Ein einziges Mal wird der Kardinal politisch: Bei der Wahl zum Bundespräsidenten im Jahr 2016.
›Er ist sicher niemand, der gern Entscheidungen trifft‹, beschreibt den Kardinal ein Priester, der seit Jahren mit und unter ihm arbeitet. ›Konflikte sind sicher nicht sein Charisma. Aber der Kardinal versucht stets, nicht schwarz und weiß zu malen, sondern in Grauschattierungen ein paar Schritte Richtung Helligkeit zu führen.‹
Das mag mit ein Grund sein, dass Schönborn Politik öfter hinter den Kulissen als auf offener Bühne macht: Mit allen Regierungschefs hatte er in den 23 Jahren, die er jetzt im Amt ist, immer sehr persönlichen und direkten Kontakt, sagt der Kardinal. Was genau das heißt? ›Zum Beispiel, dass man gegenseitig die Telefonnummern hat und auch nutzt, sich Sorgen direkt mitteilt‹, sagt Schönborn. Wenn er über die weltliche Politik spricht, wird er immer wieder indirekt, erörtert lieber, wie es Priester gerne tun, anhand von Anekdoten und Zitaten von und mit anderen, erzählt von Abendessen mit Václav Klaus (›Wer sind die Berater des Präsidenten? Anwort: Die, die auf seinen Rat hören.‹) oder intensiven Gesprächen mit Heinz und Margit Fischer.
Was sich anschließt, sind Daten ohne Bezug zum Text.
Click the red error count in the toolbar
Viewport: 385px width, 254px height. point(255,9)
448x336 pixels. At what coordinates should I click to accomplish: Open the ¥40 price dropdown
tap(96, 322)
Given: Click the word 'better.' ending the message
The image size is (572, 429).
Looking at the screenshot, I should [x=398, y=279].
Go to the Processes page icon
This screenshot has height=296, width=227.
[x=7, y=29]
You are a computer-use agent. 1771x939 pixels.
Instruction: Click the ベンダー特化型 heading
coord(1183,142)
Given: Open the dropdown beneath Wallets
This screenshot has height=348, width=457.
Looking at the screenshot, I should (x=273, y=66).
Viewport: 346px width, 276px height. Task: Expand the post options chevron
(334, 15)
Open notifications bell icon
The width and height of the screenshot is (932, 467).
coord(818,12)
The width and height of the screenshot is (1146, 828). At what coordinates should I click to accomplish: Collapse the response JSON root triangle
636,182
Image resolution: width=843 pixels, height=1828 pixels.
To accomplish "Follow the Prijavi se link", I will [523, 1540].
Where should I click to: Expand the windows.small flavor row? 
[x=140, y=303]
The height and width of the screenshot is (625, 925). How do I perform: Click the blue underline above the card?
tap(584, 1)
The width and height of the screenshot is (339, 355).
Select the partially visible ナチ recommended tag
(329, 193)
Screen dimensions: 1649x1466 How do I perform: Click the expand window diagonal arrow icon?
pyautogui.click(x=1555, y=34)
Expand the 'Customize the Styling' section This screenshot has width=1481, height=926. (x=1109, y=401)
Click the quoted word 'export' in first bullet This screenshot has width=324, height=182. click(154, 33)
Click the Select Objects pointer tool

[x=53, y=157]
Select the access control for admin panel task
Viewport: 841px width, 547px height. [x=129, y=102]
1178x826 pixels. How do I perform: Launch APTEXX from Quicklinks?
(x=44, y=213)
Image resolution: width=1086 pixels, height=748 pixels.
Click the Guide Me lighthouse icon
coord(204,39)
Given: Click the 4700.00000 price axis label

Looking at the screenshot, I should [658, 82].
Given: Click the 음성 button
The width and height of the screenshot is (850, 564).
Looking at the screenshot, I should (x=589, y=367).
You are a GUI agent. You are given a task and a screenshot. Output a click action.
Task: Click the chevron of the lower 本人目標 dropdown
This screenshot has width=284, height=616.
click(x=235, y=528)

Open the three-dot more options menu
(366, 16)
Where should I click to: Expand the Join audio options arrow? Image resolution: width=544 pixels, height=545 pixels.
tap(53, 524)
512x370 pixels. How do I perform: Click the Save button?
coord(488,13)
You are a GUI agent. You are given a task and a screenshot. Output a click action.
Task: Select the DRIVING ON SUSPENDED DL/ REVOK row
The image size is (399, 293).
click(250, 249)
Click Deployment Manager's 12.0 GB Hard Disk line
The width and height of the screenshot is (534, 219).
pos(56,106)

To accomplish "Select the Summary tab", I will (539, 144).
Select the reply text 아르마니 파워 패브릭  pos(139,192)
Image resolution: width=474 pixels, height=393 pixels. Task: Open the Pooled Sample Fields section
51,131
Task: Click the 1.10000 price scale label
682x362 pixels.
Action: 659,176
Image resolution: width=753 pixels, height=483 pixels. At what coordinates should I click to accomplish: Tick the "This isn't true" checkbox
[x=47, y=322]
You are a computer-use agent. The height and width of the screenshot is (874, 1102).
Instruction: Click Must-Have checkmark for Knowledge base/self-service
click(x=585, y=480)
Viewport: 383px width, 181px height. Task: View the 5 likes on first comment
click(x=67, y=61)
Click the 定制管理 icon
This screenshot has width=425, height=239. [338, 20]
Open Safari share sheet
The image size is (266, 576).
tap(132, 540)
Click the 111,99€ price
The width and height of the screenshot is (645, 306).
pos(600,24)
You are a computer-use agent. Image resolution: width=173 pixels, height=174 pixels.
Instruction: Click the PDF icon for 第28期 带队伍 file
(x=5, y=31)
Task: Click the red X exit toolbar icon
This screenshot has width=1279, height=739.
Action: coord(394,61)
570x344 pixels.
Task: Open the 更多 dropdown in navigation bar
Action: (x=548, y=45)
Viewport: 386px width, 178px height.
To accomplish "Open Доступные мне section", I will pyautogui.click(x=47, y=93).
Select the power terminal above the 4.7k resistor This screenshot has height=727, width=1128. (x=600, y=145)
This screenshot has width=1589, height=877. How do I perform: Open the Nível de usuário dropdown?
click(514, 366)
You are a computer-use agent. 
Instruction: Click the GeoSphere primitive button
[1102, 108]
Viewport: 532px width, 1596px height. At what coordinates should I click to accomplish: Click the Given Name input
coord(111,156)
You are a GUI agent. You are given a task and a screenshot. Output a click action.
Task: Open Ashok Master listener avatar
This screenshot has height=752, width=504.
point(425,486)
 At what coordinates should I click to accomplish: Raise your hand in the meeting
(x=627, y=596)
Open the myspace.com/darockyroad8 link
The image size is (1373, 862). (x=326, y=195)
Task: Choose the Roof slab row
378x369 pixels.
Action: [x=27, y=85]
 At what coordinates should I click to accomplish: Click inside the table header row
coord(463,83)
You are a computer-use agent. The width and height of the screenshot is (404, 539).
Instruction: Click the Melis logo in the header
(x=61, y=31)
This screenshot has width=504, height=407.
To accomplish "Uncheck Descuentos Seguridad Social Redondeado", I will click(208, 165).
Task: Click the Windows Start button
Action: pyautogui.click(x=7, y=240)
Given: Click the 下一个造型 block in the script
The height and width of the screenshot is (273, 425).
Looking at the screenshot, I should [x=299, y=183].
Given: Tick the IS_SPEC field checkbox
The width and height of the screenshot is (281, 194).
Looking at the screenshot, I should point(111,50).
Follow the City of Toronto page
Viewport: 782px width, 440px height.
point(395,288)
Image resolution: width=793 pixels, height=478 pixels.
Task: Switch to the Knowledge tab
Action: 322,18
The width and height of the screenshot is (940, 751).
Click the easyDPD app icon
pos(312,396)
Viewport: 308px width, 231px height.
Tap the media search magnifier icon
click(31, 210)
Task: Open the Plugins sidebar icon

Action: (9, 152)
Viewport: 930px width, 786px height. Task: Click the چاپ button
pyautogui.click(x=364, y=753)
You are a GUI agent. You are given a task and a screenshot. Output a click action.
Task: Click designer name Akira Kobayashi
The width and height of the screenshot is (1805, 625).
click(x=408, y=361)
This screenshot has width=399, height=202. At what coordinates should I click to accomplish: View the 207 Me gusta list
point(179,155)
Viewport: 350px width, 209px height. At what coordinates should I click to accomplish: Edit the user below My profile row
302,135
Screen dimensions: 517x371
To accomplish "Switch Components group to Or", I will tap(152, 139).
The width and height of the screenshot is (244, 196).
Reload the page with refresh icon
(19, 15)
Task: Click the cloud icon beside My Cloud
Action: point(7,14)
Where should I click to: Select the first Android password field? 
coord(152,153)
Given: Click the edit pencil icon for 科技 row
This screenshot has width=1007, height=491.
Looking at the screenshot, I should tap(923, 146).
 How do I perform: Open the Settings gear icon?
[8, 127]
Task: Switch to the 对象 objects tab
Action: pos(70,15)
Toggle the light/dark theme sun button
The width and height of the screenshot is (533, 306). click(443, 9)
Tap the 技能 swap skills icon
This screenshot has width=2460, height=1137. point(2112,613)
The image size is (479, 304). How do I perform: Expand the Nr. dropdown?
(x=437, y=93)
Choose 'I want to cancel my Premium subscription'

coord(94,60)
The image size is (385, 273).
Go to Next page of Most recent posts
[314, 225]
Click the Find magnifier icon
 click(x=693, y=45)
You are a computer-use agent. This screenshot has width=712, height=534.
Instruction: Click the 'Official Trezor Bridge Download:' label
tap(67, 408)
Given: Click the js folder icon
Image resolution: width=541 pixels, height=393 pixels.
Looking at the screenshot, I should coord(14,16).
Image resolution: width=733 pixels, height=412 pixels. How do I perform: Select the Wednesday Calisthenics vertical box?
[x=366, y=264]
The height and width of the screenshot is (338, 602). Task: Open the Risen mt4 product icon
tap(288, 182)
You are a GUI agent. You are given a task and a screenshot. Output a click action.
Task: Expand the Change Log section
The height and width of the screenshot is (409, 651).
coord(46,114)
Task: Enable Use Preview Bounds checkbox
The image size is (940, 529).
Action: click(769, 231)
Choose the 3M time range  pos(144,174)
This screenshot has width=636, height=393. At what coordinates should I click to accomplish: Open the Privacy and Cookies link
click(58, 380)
Das einzige Mal, als Schönborn politisch dann doch so etwas wie laut geworden war, und das auch noch höchst öffentlich, geschah bei der (ersten) Bundespräsidenten-Stichwahl zwischen Norbert Hofer und Alexander Van der Bellen im Jahr 2016. Damals hatte der Salzburger Weihbischof Andreas Laun aktiv für Hofer geworben. Van der Bellen sei ein ›Gottes- und Kirchenfeind‹, der ›in allen heiklen und gefährlichen Fragen, vom Lebensschutz über die Gottesfrage bis Gender‹ auf der falschen Seite stehe. Katholiken, die ihn wählen, seien ›gehirngewaschen‹. Schönborn wollte das nicht als höchstrangigen kirchlichen Kommentar stehen lassen und antwortete mit der Aussendung: ›Katholische Kirche gibt keine Wahlempfehlung ab‹ – die sich jedoch wenig anders als eine Wahlempfehlung für Van der Bellen interpretieren lässt.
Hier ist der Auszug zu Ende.